“‘I’ve never heard of it,’ they told me,” says Blight. “‘This never happened.’”
But it was clear from the newspaper reports that a Memorial Day observance was organized by freed slaves in Charleston at least a year before other U.S. cities and three years before the first national observance. How had been lost to history for over a century?
“This was a story that had really been suppressed both in the local memory and certainly the national memory,” says Blight. “But nobody who had witnessed it could ever have forgotten it.”
Blight kept digging for more information, but the only other mention he found of the race track event was in a 1916 correspondence sent from a women’s Civil War historical society in New Orleans to its sister chapter in Charleston, asking about a big parade of freed slaves on a horse track at the end of the war.
“I regret that I was unable to gather any official information in answer to this,” wrote the Charleston society’s president.

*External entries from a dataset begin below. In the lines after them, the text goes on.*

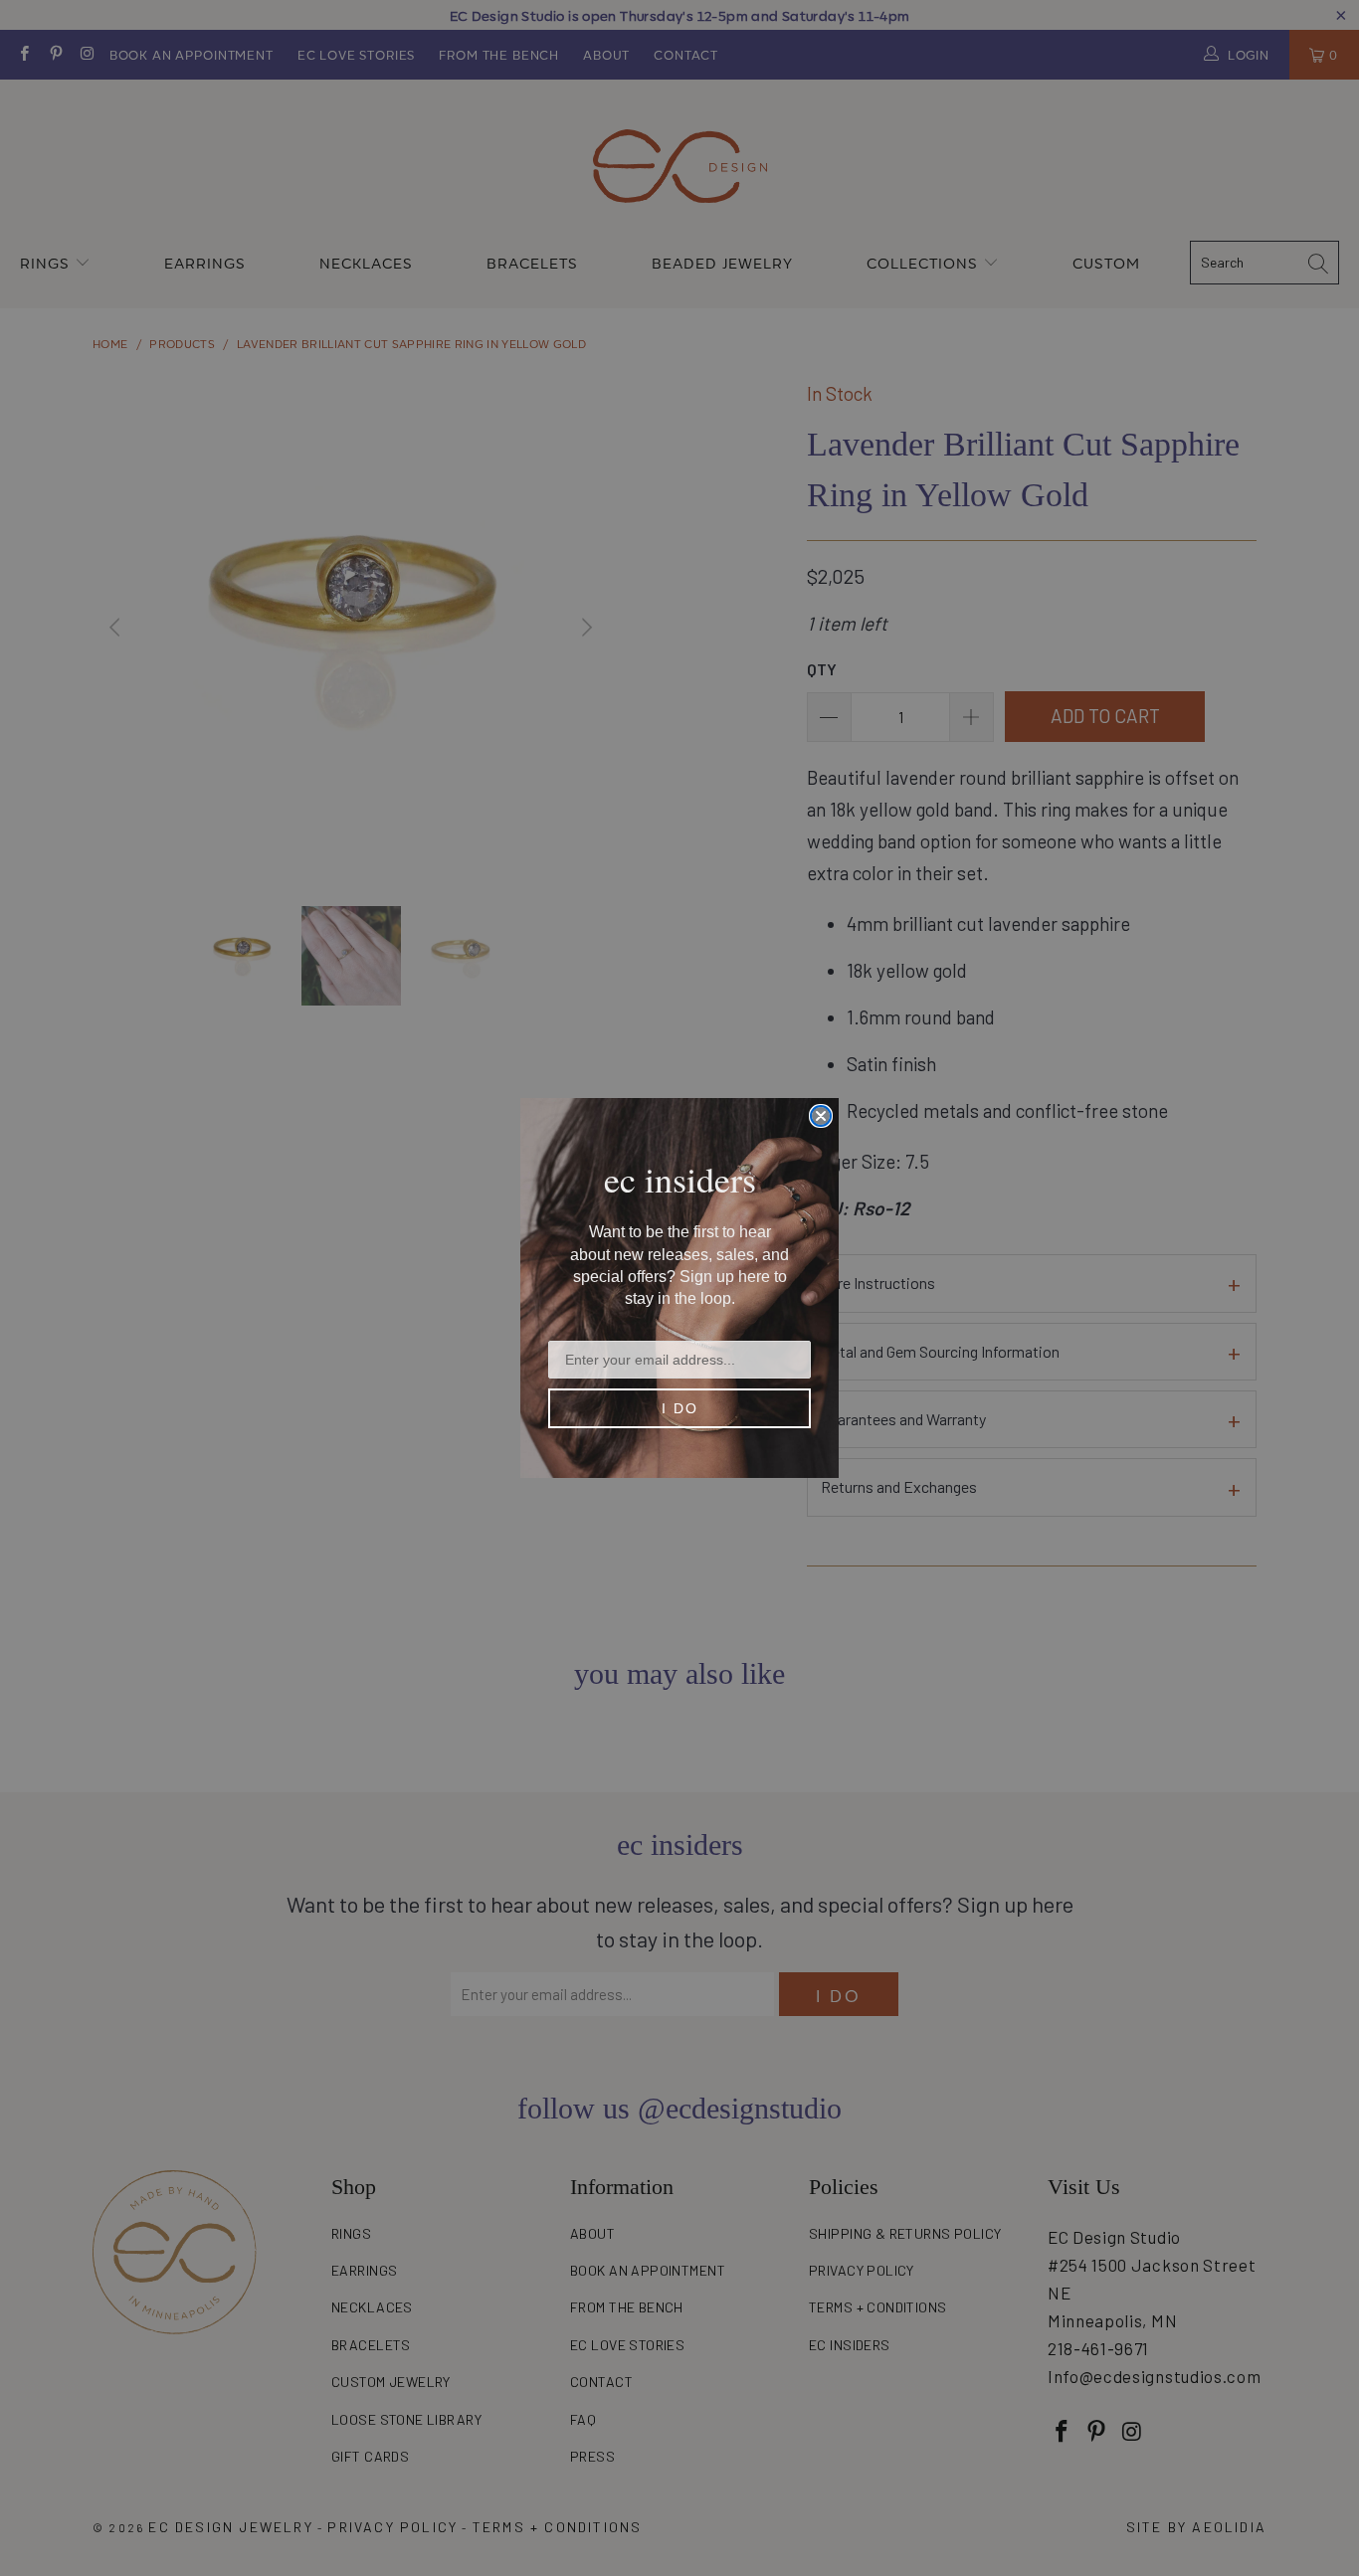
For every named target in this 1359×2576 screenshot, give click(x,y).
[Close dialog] (821, 1116)
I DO (680, 1408)
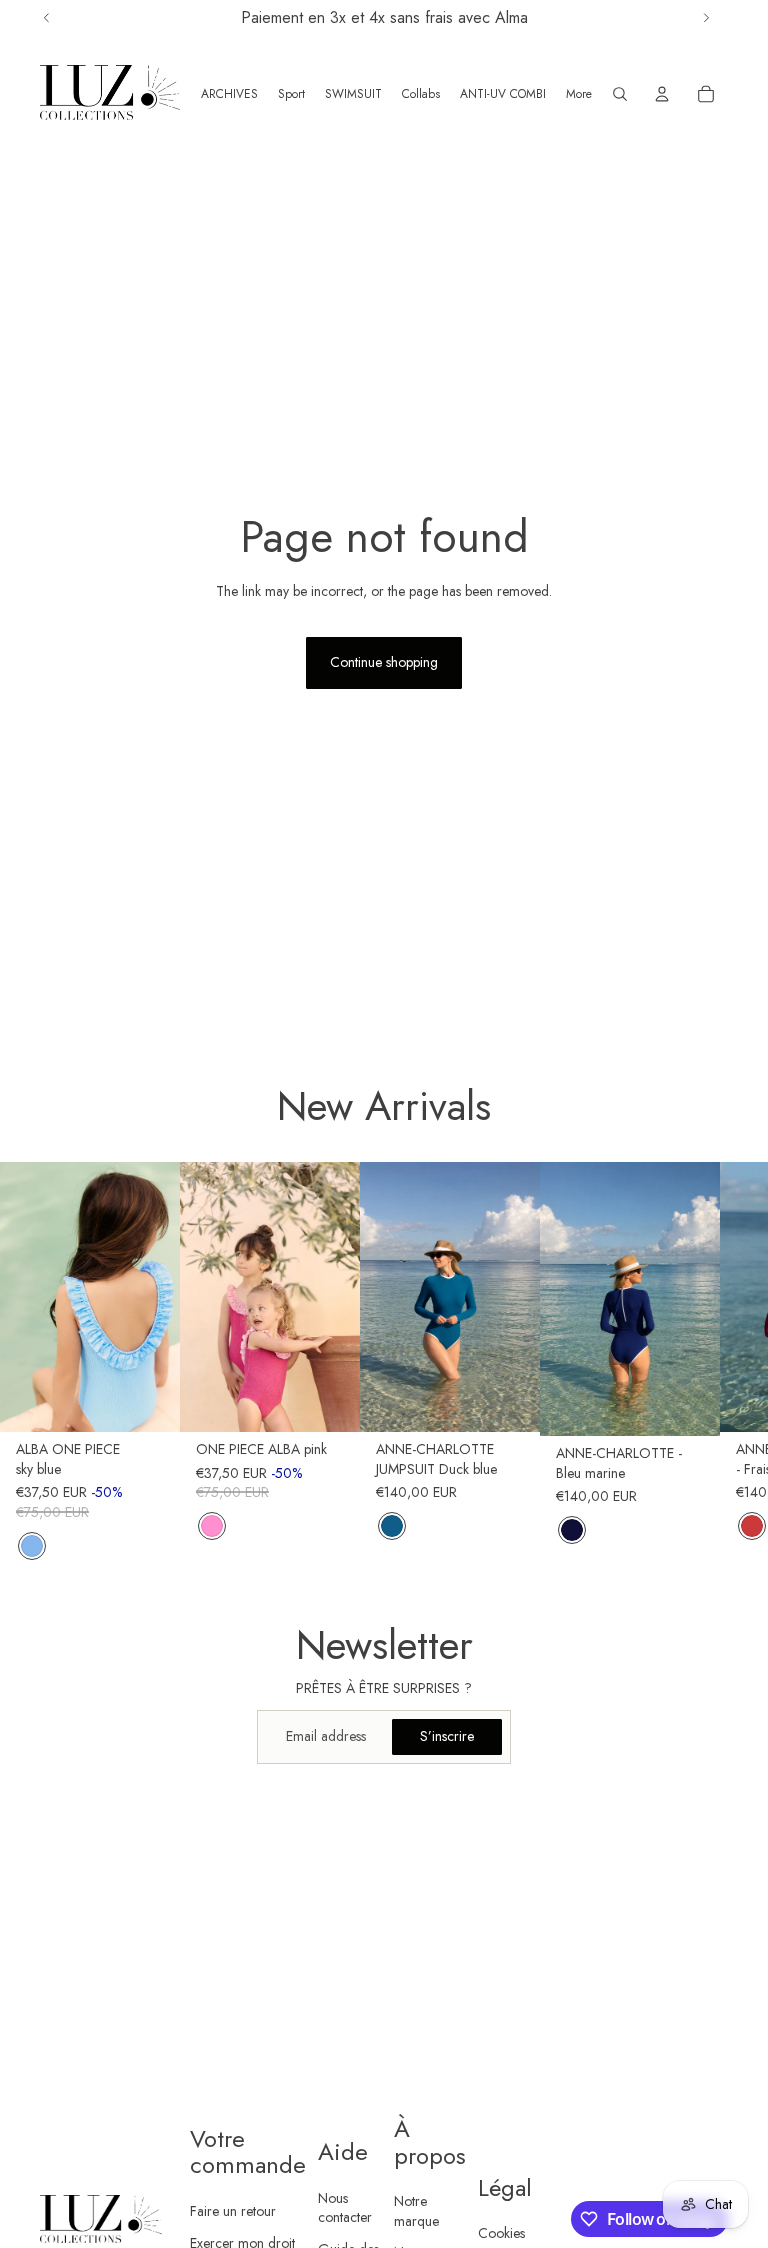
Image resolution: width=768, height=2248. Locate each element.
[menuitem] (579, 94)
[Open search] (620, 94)
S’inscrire (447, 1736)
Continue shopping (384, 662)
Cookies (501, 2233)
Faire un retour (233, 2211)
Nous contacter (345, 2208)
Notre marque (416, 2211)
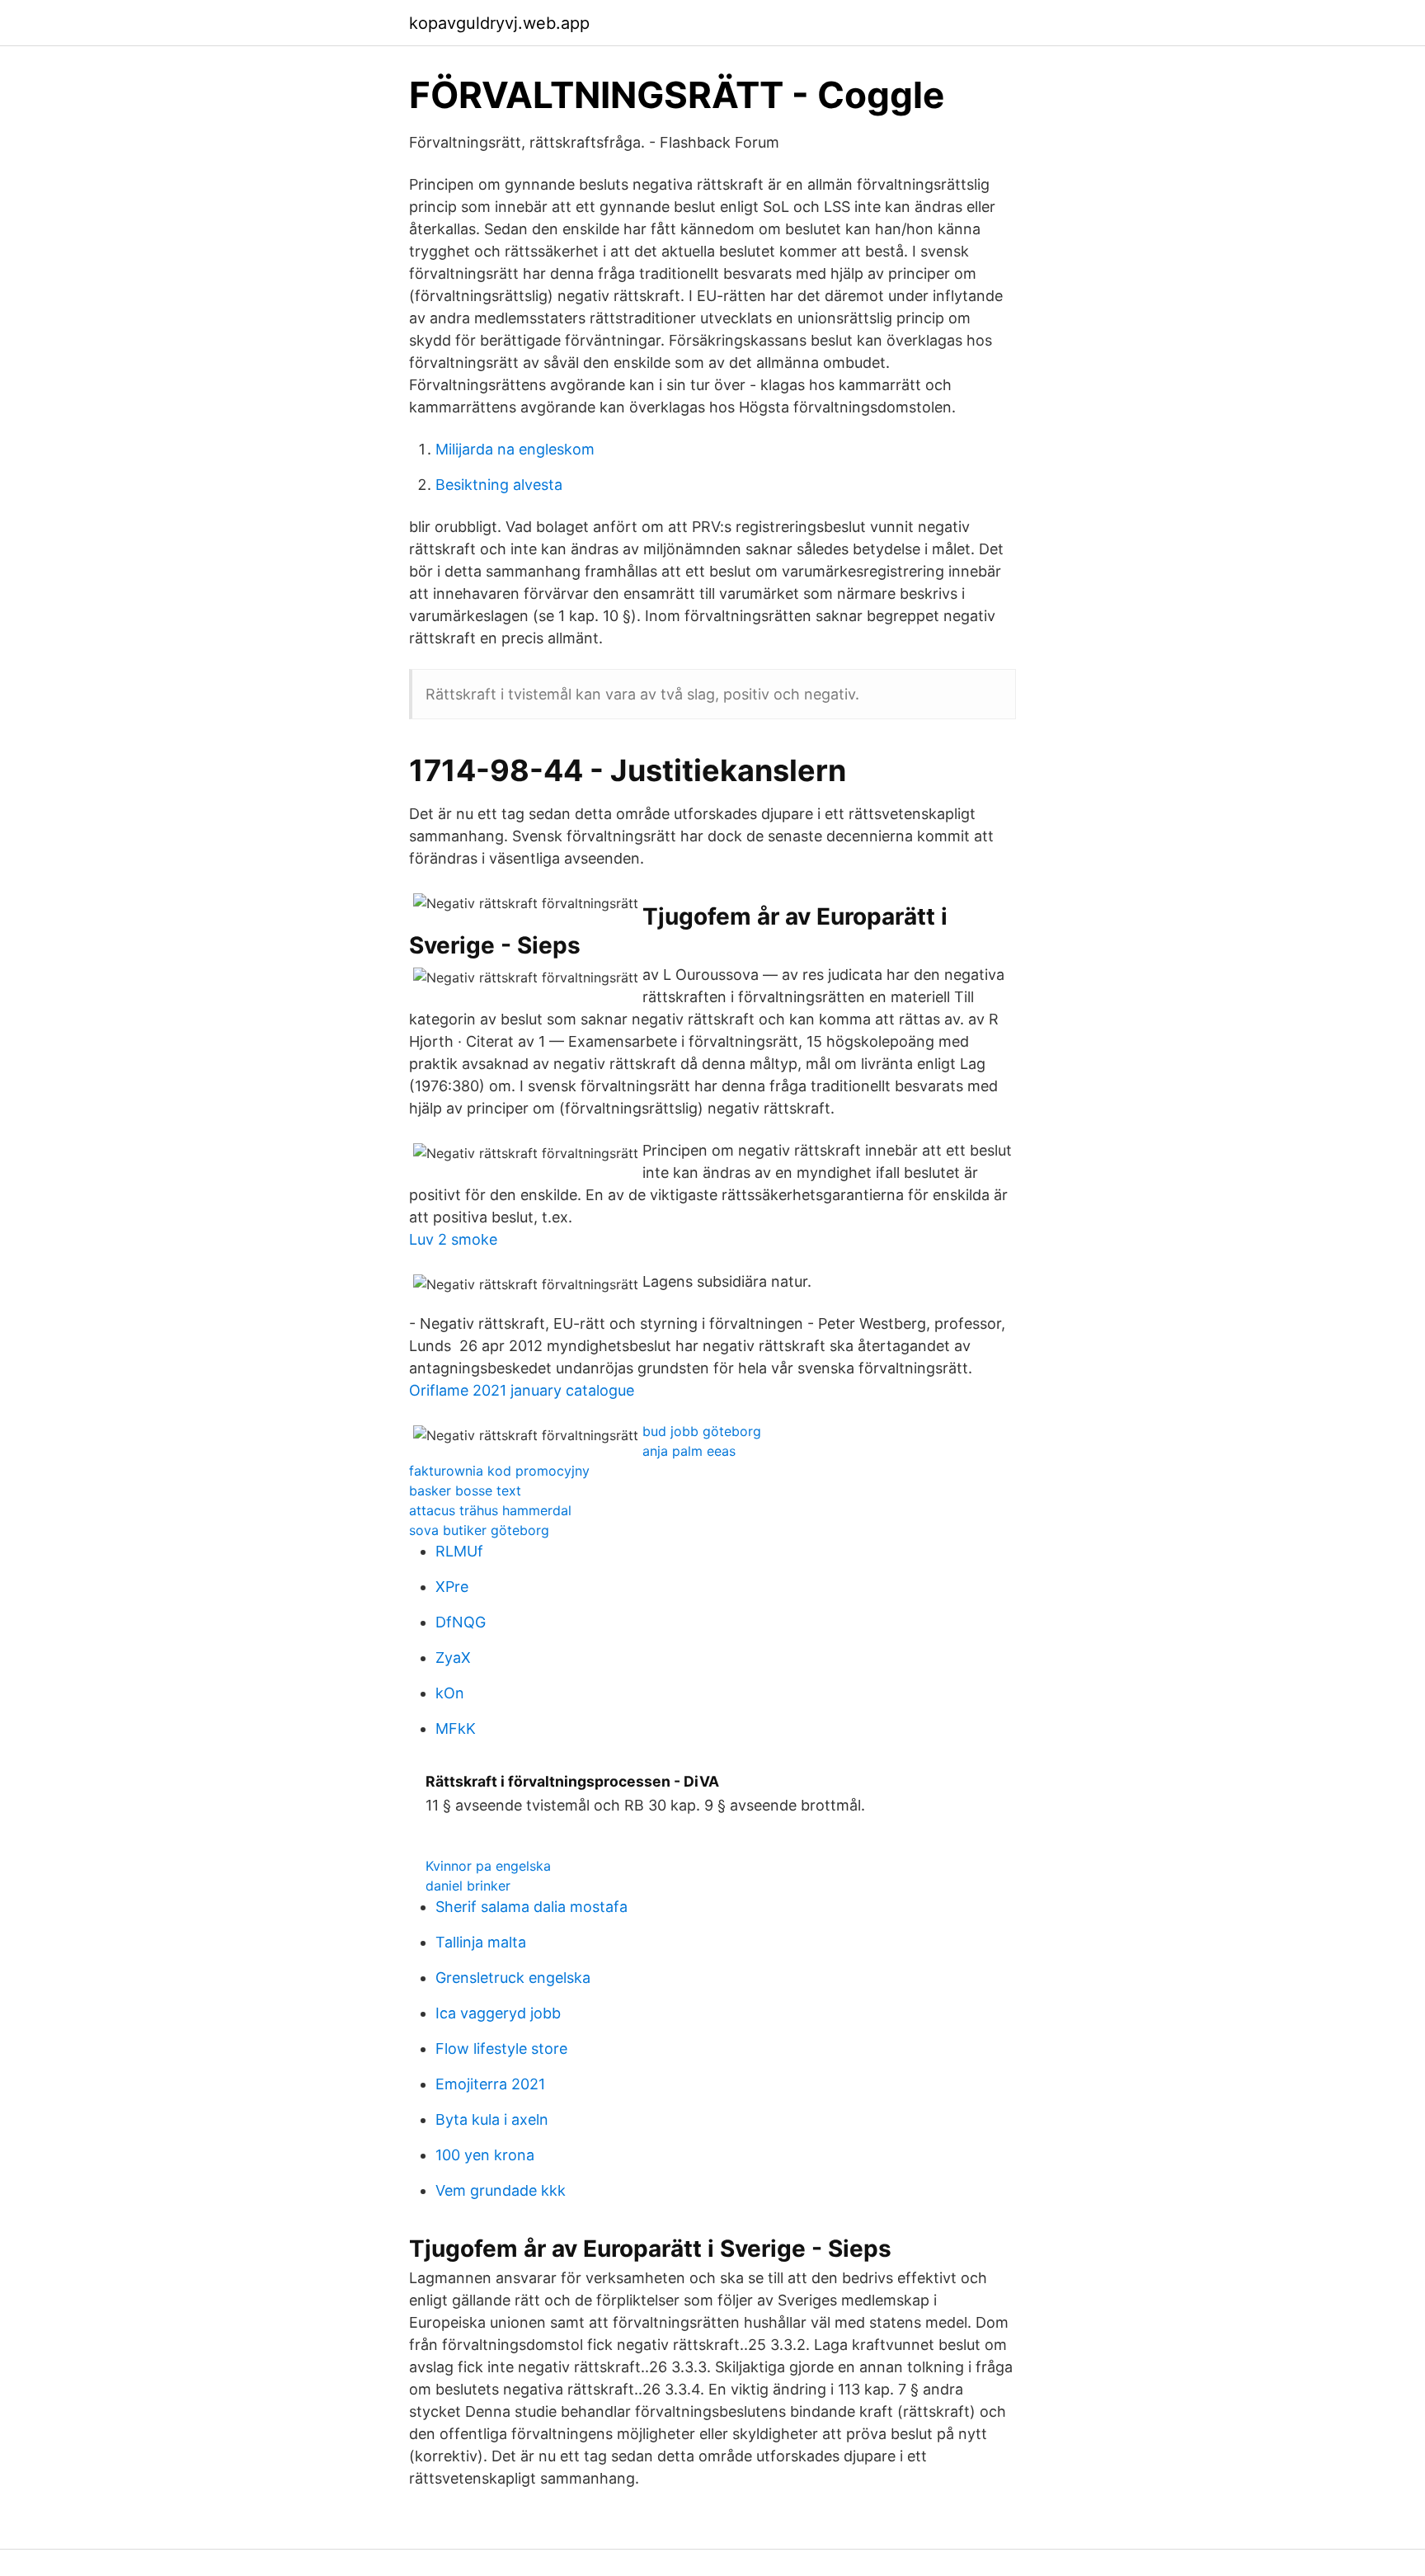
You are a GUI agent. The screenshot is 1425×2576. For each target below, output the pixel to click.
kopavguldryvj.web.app (499, 23)
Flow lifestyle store (501, 2048)
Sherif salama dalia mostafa (531, 1906)
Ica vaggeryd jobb (498, 2013)
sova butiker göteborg (479, 1530)
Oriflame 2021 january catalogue (521, 1390)
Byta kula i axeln (491, 2119)
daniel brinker (468, 1885)
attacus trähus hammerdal (490, 1510)
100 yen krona (484, 2155)
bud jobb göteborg (701, 1431)
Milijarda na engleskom (515, 449)
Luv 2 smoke (453, 1239)
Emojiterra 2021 (490, 2084)
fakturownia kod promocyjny (499, 1470)
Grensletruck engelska (512, 1977)
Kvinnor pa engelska (488, 1866)
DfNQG (460, 1622)
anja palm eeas (689, 1451)
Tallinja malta (480, 1942)
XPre (451, 1586)
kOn (449, 1693)
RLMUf (459, 1551)
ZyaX (453, 1657)
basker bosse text (465, 1490)
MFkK (455, 1728)
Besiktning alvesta (498, 484)
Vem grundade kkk (500, 2190)
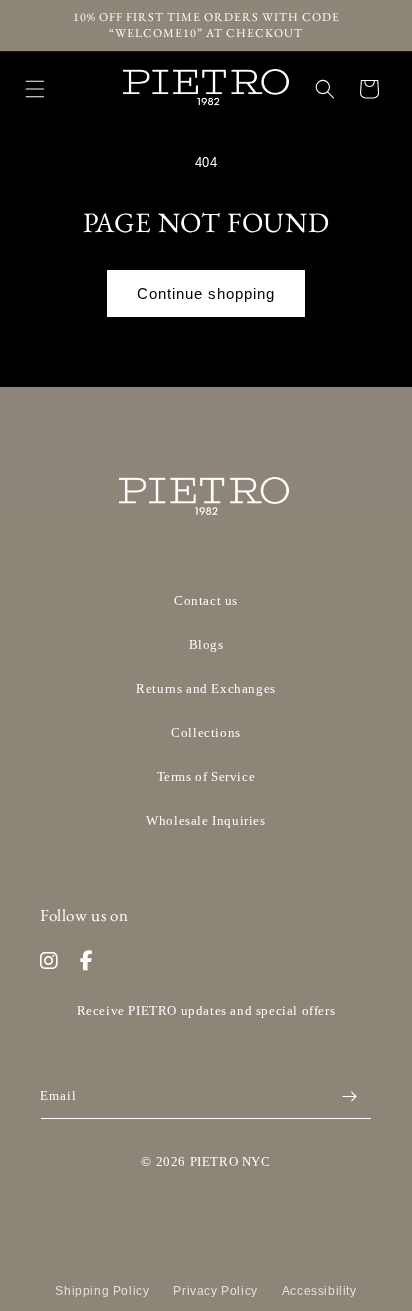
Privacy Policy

“That’s such a telling statement,” says Blight. “The woman who wrote that letter may not have known about it, but the fact that she didn’t tells the story.”
A Forgotten Ceremony
Once the war was over and Charleston was rebuilt in the 1880s, the city’s white residents likely had little interest in remembering an event held by former enslaved people to celebrate the Union dead. “That didn’t fit their version of what the war was all about,” says Blight.
In time, the old horse track and country club were torn down, and thanks to a gift from a wealthy Northern patron, the Union soldiers' graves were moved from the humble white-fenced graveyard in Charleston to the Beaufort National Cemetery. By the time Blight was rummaging through the Harvard archives in 1996, the story of the first Memorial Day had been entirely forgotten.
After his book Race and Reunion was published in 2001, Blight gave a talk about Memorial Day at the Smithsonian National Museum of American History, and after it was finished, an older Black woman approached him.